Now, the selection of an appropriate procedure lies ordinarily within the domain of administrative policy, and when the objective can be fulfilled by more than one constitutionally valid method, the selection must be left to administrative choice. The Courts are generally concerned merely with the legal validity of the choice made. We think it desirable, therefore, to leave it to the Medical Council of India to formulate a proper constitutional basis for determining the selection of candidates for nomination to seats in Medical Colleges outside the State. The problem is one which needs to be tackled at the national level, having regard to the objective which is sought to be achieved and to the circumstance that it calls for reciprocal arrangements between Medical Colleges throughout the 991 country. Until a policy is so formulated and adopted and concrete criteria are embodied in the procedure to be selected, we direct that nominations be made by following the procedure of selecting candidates strictly on the basis of merit, the candidates nominated being those, in order of merit, immediately next below the candidates selected for admission to the Medical Colleges of the home State.

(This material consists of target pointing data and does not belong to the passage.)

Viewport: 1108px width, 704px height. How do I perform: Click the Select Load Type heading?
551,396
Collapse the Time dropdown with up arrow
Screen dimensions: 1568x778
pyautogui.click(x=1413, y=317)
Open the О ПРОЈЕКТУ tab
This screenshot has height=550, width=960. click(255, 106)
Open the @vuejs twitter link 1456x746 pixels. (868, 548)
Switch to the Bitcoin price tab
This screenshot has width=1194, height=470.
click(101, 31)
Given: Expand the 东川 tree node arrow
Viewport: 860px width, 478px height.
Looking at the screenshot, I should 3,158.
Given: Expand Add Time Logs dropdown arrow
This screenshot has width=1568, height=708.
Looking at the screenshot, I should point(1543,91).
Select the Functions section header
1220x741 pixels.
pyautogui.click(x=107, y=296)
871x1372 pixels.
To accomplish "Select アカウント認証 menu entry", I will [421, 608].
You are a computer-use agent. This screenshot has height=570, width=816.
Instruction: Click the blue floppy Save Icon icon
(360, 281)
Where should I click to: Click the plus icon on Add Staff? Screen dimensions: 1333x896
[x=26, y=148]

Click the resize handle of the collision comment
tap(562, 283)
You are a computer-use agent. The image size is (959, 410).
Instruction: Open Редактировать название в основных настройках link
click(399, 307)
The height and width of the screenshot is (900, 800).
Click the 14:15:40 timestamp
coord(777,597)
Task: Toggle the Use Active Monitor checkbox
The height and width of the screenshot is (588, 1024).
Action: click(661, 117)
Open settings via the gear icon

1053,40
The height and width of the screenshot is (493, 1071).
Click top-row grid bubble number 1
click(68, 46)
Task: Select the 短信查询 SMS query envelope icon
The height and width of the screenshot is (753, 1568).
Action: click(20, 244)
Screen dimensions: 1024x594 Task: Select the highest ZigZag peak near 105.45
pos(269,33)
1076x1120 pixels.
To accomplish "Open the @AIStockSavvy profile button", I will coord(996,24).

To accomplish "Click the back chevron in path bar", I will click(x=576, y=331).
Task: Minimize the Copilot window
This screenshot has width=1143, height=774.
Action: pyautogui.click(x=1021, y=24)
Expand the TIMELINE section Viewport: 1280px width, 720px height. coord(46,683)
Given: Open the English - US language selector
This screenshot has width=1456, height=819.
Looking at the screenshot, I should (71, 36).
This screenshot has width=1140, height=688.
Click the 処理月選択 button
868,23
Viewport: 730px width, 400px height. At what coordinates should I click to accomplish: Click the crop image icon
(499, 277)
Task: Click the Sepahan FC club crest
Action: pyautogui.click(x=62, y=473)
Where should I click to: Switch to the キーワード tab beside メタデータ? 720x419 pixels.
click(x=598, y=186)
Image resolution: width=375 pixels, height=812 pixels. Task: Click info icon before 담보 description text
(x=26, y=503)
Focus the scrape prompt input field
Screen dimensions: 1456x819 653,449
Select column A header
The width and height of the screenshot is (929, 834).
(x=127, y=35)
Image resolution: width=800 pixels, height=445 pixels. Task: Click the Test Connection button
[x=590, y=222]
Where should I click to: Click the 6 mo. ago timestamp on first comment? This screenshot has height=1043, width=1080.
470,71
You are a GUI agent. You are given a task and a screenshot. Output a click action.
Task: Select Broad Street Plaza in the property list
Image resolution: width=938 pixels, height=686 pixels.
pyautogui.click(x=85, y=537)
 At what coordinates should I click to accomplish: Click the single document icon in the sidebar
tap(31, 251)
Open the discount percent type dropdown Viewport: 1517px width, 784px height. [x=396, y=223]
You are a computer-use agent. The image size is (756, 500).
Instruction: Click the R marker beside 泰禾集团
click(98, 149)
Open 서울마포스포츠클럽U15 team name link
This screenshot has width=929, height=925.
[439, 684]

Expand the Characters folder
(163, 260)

Before concluding it is desirable to advert to the contention raised on behalf of the respondents that as the State Government finances medical education within the State it is entitled to exercise an absolute discretion in the nomination of candidates to seats in Medical Colleges outside the State, specially when the nomination is part of a reciprocal arrangement between the different States. In our opinion, the contention cannot be regarded as valid in view of what has been laid down now by this Court in Ramana Dayaram Shetty v. The International Airport Authority of India and Ors.(1) Considerable and vehement argument has been addressed on behalf of the petitioners and the appellants that we should make an order revoking the nominations already made by the Jammu and Kashmir Government and the Andhra Pradesh Government. We do not propose to do so. The State Government proceeded in the bona fide belief that the procedure adopted by it was just and proper, the basis being one which appears to have been uniformly adopted by all the participating States. Besides, the candidates nominated have already covered a substantial part of their course of studies. These considerations considered cumulatively dissuade us from interfering with the nominations already made.

In the result, we allow the writ petitions and the civil appeals insofar that the principle adopted by the State Governments of nominating candidates in their absolute and unfettered choice to seats in Medical Colleges outside the State is declared invalid. The Medical Council of India is directed to formulate a proper constitutional basis for determining the selection of candidates for nomination to seats in Medical Colleges outside the State in the light of the observations contained in this judgment. Until a policy is so formulated and concrete criteria are embodied in the procedure selected, the nominations shall be made by selecting candidates strictly on the basis of merit, the candidates nominated being those, 992 in order of merit, immediately below the candidates selected for admission to the Medical Colleges of the home State. The judgment dated December 31, 1982 of the Andhra Pradesh High Court is modified accordingly. In the circumstances of these cases, we make no order as to costs.

A copy of this judgment and order shall be sent to the Medical Council of India.

H.S.K. Appeals & Petition partly allowed.